## Short task
Pick out each line of the data below that contains the string "coordinates", treating uppercase and lowercase as different, and copy those lines.
**********
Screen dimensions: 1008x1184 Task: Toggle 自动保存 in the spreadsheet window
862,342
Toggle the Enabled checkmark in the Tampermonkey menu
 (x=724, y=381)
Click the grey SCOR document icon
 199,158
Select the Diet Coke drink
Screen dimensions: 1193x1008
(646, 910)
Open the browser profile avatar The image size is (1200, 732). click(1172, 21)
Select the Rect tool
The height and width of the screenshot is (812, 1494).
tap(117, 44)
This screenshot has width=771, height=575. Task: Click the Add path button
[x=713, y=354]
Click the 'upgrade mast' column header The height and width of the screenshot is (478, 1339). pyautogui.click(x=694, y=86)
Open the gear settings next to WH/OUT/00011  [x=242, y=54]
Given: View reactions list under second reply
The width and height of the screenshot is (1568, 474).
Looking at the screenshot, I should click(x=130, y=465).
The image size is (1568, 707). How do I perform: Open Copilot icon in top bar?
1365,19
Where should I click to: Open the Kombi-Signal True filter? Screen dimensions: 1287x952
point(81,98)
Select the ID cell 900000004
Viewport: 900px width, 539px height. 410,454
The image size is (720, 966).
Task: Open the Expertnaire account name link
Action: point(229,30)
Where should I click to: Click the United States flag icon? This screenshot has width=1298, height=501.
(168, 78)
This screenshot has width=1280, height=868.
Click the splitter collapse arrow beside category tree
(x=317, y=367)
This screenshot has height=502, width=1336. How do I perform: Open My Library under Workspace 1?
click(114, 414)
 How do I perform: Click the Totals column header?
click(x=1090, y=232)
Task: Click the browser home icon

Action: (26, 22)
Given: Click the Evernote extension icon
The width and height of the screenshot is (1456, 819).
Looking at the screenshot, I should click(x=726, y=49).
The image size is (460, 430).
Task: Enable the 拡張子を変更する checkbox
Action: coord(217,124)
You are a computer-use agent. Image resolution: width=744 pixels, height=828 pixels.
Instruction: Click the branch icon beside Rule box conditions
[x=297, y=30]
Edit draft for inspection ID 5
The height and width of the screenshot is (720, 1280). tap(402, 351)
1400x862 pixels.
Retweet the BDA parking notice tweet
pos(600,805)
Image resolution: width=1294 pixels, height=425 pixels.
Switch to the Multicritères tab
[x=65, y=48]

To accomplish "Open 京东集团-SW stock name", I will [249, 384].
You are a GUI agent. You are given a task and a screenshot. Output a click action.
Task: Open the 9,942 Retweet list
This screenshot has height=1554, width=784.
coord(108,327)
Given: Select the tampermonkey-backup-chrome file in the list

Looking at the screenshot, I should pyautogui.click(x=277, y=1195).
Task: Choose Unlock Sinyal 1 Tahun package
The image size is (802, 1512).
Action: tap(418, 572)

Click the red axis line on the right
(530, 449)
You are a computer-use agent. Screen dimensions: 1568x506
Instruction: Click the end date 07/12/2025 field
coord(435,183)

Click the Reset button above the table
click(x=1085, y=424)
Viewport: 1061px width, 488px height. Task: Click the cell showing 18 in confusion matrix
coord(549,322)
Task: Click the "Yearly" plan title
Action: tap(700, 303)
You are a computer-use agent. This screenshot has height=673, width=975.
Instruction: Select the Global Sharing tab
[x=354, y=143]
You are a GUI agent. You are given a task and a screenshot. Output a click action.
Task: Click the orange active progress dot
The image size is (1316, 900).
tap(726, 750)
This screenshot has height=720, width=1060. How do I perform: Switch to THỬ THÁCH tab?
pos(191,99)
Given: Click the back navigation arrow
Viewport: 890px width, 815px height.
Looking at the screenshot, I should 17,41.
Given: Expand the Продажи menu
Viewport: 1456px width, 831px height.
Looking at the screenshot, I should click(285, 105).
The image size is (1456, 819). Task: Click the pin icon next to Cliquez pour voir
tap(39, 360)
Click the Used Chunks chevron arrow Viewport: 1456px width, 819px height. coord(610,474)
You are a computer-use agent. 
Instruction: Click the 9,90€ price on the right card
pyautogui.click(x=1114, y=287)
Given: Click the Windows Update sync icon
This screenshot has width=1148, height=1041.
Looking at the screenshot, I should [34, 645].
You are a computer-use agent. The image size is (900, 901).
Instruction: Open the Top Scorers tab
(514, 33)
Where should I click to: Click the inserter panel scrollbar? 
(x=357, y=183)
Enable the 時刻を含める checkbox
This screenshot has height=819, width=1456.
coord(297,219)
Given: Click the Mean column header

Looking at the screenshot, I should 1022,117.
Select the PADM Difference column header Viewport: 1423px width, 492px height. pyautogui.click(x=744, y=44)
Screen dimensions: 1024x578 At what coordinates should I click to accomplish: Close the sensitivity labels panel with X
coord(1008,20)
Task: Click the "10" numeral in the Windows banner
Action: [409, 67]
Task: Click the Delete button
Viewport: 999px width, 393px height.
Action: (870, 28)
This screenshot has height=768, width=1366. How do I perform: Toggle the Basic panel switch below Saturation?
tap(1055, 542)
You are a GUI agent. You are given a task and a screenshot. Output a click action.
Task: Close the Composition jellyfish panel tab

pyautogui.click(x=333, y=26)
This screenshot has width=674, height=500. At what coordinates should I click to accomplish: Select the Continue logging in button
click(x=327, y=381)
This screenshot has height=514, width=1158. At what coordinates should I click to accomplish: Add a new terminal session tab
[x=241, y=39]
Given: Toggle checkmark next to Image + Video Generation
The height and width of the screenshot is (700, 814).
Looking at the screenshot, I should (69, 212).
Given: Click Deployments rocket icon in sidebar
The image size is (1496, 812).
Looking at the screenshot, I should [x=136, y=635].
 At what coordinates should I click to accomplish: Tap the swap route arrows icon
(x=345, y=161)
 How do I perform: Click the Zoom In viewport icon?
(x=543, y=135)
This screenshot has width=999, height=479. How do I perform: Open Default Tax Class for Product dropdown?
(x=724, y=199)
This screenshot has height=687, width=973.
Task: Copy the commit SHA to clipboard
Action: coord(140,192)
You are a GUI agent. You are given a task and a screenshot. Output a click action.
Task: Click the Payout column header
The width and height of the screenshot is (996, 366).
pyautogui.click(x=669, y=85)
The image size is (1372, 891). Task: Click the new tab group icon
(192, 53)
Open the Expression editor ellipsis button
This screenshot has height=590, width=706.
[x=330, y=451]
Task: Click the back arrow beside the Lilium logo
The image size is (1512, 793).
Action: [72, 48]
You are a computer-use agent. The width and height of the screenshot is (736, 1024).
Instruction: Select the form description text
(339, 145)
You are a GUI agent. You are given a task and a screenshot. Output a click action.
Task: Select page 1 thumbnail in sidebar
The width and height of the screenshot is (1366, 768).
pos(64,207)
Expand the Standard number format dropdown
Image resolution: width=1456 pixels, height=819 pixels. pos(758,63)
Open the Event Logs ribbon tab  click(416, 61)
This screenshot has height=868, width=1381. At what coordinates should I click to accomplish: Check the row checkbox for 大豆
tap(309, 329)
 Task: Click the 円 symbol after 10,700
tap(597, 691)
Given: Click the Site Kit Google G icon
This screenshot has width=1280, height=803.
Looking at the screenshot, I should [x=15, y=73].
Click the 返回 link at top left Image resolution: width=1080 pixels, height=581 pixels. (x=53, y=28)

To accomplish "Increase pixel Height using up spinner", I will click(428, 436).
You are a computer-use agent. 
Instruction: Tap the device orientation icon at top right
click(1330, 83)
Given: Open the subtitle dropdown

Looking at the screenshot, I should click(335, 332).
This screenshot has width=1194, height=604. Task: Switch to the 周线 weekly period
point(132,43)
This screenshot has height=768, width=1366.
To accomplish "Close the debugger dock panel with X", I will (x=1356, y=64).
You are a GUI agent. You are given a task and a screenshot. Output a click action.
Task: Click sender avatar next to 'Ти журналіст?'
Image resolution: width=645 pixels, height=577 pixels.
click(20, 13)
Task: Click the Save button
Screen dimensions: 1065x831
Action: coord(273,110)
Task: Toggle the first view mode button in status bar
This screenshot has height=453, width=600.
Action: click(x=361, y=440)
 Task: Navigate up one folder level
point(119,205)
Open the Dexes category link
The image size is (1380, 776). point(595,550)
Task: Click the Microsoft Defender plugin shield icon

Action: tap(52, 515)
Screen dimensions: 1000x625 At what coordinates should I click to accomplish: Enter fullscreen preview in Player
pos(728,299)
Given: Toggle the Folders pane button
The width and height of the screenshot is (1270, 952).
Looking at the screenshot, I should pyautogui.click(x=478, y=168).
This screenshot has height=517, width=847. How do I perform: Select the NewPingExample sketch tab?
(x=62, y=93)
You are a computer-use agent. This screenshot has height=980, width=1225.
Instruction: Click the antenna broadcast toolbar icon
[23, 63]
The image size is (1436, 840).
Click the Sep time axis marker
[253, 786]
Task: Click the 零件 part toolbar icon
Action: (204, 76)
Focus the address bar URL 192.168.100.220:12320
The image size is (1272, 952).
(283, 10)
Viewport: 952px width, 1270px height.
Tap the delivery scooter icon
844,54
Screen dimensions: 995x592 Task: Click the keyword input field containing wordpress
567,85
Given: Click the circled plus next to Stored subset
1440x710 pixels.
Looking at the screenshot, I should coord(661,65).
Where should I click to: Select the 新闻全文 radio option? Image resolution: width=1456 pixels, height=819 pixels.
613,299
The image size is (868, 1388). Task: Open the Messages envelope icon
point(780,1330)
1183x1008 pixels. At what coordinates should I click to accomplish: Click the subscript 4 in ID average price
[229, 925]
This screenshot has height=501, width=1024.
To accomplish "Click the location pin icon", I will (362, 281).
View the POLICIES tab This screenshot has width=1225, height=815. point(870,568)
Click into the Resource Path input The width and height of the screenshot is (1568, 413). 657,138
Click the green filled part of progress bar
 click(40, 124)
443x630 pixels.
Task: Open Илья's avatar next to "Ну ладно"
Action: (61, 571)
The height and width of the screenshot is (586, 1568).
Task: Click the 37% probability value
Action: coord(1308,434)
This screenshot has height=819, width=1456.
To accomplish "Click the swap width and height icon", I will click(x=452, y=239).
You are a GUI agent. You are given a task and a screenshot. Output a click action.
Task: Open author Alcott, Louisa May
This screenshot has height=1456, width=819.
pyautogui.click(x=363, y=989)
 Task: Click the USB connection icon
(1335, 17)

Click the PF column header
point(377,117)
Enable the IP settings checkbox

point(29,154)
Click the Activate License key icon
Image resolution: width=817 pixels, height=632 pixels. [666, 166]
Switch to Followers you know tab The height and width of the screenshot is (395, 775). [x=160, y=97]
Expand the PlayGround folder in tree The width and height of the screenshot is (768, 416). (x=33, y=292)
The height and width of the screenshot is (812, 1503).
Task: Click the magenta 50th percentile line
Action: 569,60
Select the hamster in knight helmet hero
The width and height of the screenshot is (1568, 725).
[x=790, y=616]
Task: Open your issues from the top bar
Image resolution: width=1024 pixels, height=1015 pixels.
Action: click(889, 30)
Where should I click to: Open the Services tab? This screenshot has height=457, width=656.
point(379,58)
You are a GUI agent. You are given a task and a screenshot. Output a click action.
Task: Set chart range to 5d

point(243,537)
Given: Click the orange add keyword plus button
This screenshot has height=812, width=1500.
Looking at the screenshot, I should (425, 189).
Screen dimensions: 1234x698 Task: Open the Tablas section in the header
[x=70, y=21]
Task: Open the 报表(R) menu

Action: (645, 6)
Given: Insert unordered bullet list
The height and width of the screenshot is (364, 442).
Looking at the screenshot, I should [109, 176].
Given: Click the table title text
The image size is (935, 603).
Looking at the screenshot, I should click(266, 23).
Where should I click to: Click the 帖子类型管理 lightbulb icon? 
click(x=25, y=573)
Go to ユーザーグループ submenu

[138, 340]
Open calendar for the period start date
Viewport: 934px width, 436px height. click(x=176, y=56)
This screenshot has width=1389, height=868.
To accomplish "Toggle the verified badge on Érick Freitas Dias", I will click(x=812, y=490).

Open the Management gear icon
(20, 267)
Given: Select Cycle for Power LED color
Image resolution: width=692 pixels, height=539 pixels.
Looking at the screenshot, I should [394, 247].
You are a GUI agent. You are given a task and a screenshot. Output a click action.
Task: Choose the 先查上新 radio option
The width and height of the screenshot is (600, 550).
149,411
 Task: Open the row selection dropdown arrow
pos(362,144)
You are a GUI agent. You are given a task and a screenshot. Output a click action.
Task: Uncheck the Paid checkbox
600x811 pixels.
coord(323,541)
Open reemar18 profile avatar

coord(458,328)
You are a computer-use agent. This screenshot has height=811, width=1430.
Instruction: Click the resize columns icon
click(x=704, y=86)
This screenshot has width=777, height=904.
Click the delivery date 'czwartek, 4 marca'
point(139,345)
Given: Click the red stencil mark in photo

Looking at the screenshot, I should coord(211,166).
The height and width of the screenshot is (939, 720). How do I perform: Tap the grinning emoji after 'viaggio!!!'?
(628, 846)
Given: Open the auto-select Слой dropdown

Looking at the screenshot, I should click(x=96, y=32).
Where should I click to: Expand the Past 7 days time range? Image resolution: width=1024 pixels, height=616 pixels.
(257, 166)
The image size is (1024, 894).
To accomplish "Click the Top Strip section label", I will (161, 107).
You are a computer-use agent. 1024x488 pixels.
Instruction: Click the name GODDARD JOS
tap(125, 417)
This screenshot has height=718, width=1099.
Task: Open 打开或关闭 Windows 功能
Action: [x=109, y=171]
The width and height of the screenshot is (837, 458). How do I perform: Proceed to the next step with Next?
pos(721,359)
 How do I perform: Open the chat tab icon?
**********
## Exercise answer
Screen dimensions: 1024x578 At what coordinates should I click to accomplish: Close the sensitivity labels panel with X
This screenshot has width=674, height=500. At what coordinates should I click to accomplish: Select the Continue logging in button
This screenshot has height=514, width=1158. At what coordinates should I click to accomplish: Add a new terminal session tab
 At what coordinates should I click to accomplish: Tap the swap route arrows icon
This screenshot has height=868, width=1381. At what coordinates should I click to accomplish: Check the row checkbox for 大豆
Screen dimensions: 1000x625 At what coordinates should I click to accomplish: Enter fullscreen preview in Player
1183x1008 pixels. At what coordinates should I click to accomplish: Click the subscript 4 in ID average price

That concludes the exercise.